We next set out to optimize conditions for condensation of azaphilones with primary amines to afford vinylogous 4-pyridones.^2a,b,d Initial reaction conditions entailed treatment of azaphilone 9{1} in the presence of 1.2 equiv. of benzylamine at room temperature in CH₂Cl₂ (1 h) which afforded vinylogous 4-pyridone 24 in excellent yield (Scheme 5, a). However, reaction with ester 11{1,1} afforded only enamine 25 (Scheme 5, b).^2a,b Based on these results, we considered that the azaphilone alcohol may activate of the carbonyl through hydrogen bonding, thereby facilitating a faster rate of cyclization relative to elimination. In an effort to enhance the cyclization rate, we examined use of the polymer-supported carboxylic acid resin (IRC-76) which may function as both a Bronsted acid catalyst and amine scavenger. Compound 11{1,1} was treated with benzylamine (1.3 equiv.) in acetonitrile/water (10:1) at room temperature for 8 h followed by microwave irradiation for 15 minutes (120 °C). Addition of Amberlite IRC-76 and further microwave irradiation (15 minutes, 120 °C) afforded the desired vinylogous 4-pyridone 26 in good yield and purity after filtration of the resin.

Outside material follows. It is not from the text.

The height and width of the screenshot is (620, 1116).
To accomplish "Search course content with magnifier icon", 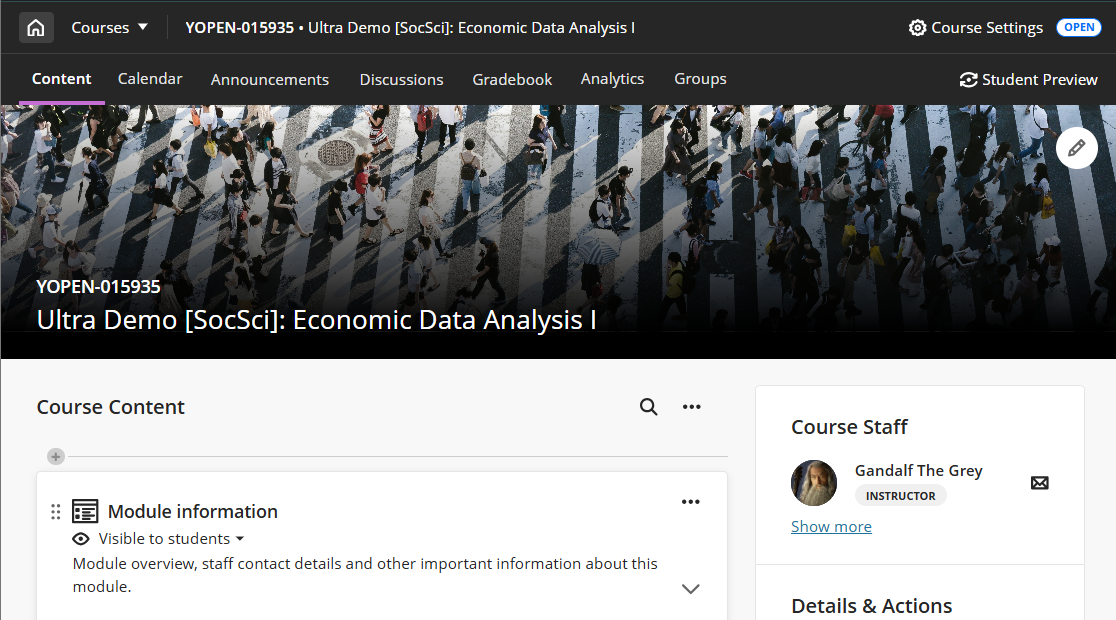I will (x=649, y=407).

Scheme 5. Reactions of azaphilones with primary amines.

We consequently selected ten azaphilone scaffolds from chemset 2 to be converted to vinylogous 4-pyridones (Figure 6). Utilizing the optimized reaction conditions (Scheme 6) and a selection of twenty amines (Figure 7), we conducted parallel synthesis of chemset 3. Overall, reactions proceeded well with good isolated yields and generally high crude purities by HPLC/ELSD. However, bulky or less nucleophilic amines required longer reaction times (24 h) to afford complete conversion. Representative chemset-3 library members are shown in Figure 8.

Figure 6.

Scaffolds from chemset 2 utilized in the synthesis of chemset 3.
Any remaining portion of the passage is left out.